The wrinkles across his forehead deepen as he nods along to whatever the person on the other line is saying, and my hands begin to shake.
Jason should have delivered that package a couple of hours ago.
Is someone in Glassport calling because it never arrived?
I study him, searching for evidence that he’s the kind of guy who’s been running a front for drug trafficking this whole time.
But like the CyTech sign in the lobby, nothing in his appearance announces his criminal activity.
He’s a regular middle-aged white man with broad shoulders and a little bit of a belly.
A man who, up until today, I absolutely believed was Jason’s dad’s wealthy friend.
He’s always been nice to me, and during the times I’ve interacted with him, I’ve got the impression that he appreciates me working here and thinks there could be a future for me if I keep it up.
On Christmas Eve, he handed me a card from him and his wife with a hundred-dollar bill tucked inside.

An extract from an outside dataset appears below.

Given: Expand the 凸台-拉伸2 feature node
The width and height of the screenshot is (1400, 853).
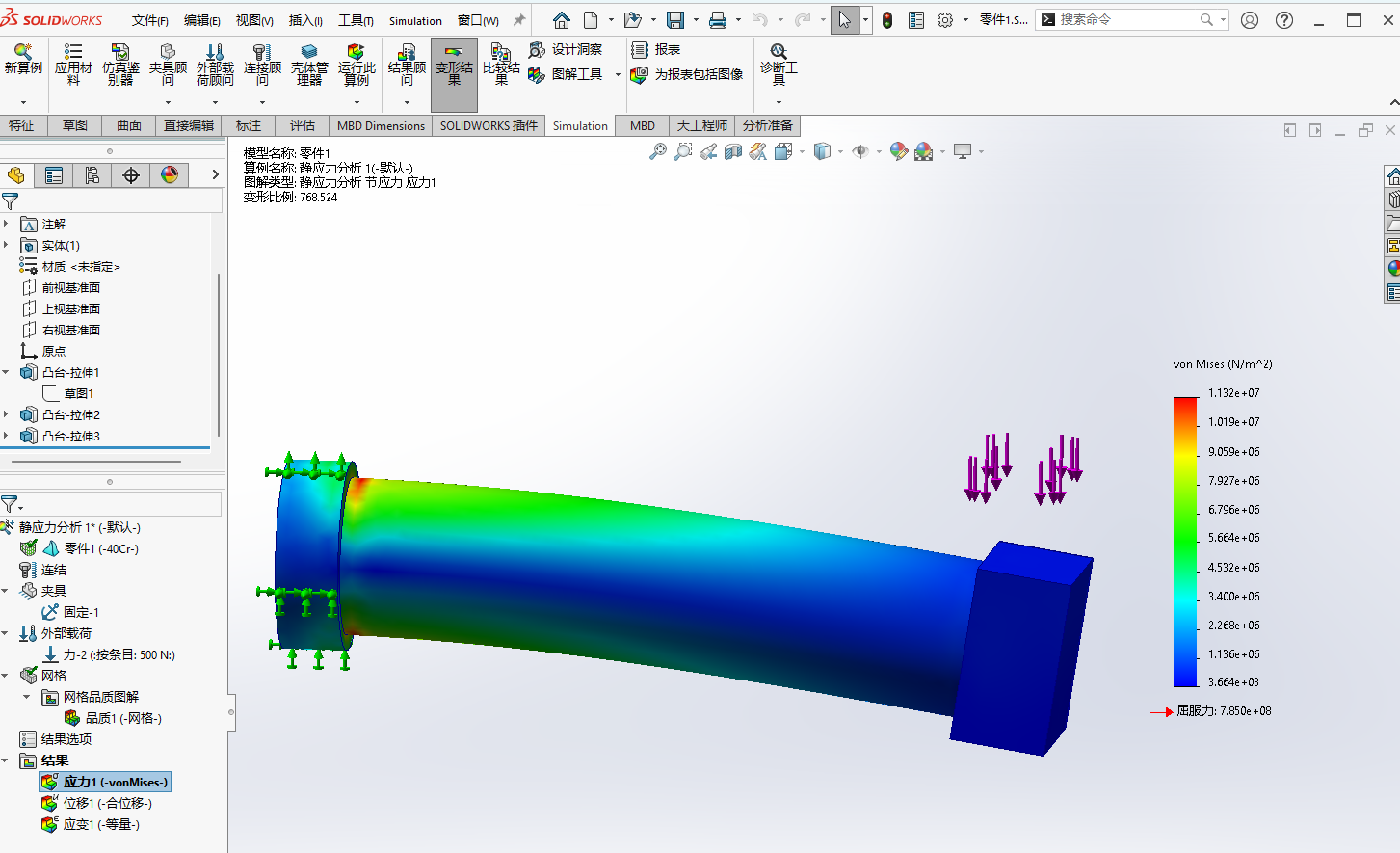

When he hangs up the phone, he smiles up at me, and my mood lifts. Jason never actually looked in those packages, did he? Is it possible he’s wrong about all of this?
“Adam, how are you? I didn’t order dinner tonight.”
I clear my throat. “That’s not why I’m here. I’m sorry to bother you. There’s… a problem.”
His brows knit together. “The dry cleaning again? Listen, next time I want you to find a new company. I don’t care who, just someone who won’t mix up my shirts.”
“No, it’s not the dry cleaning. It’s…” I cough out the words. “It’s the package I was supposed to deliver today.”
“ Supposed to?” He cocks his head. “If you didn’t deliver it, who did? Your friend Jason?”
“No,” I blurt out too loudly. “No, it wasn’t Jason.
Jason is out of town. I’m the one who came and picked it up.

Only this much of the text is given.